The future of offshore wind power production: Wake and climate impacts

Abstract

Rapid deployment of offshore wind is expected within the coming decades to help meet climate goals. With offshore wind turbine lifetimes of 25–30 years, and new offshore leases spanning 60 years, it is vital to consider long-term changes in potential wind power resource at the farm planning stage. Such changes may arise from multiple sources, including climate change, and increasing wake-induced power losses. In this work, we investigate and compare these two sources of long-term change in wind power, for a case study consisting of 21 wind farms within the German Bight. Consistent with previous studies, we find a small but significant reduction in wind resource due to climate change by the end of the 21st century under the high-emission RCP8.5 scenario, compared with a historical period, with a mean power reduction (over an ensemble of seven climate models) of 2.1%. To assess the impact of wake-induced losses due to increasingly dense farm build-out, we model wakes within the German Bight region using an engineering wake model, under various stages of (planned) build-out corresponding to the years 2010–2027. By identifying clusters of wind farms, we decompose wake effects into long-range (inter-cluster), medium-range (intra-cluster) and short-range (intra-farm) effects.
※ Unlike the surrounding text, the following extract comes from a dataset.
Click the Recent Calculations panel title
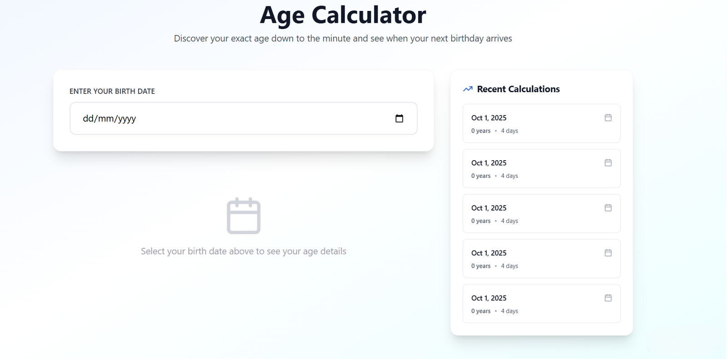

Inter-cluster wake-induced losses increase from 0 for the 2010 scenario to 2.5% for the 2027 scenario, with intra-cluster losses also increasing from 0 to 4.3%. Intra-farm losses are relatively constant, at around 13%. While the evolution of wake effects therefore outweighs the climate effect, and impacts over a shorter timescale, both factors are significant. We also find evidence of an interaction between the climate and wake effects. Both climate change and evolving wake effects must therefore be considered within resource assessment and wind farm planning.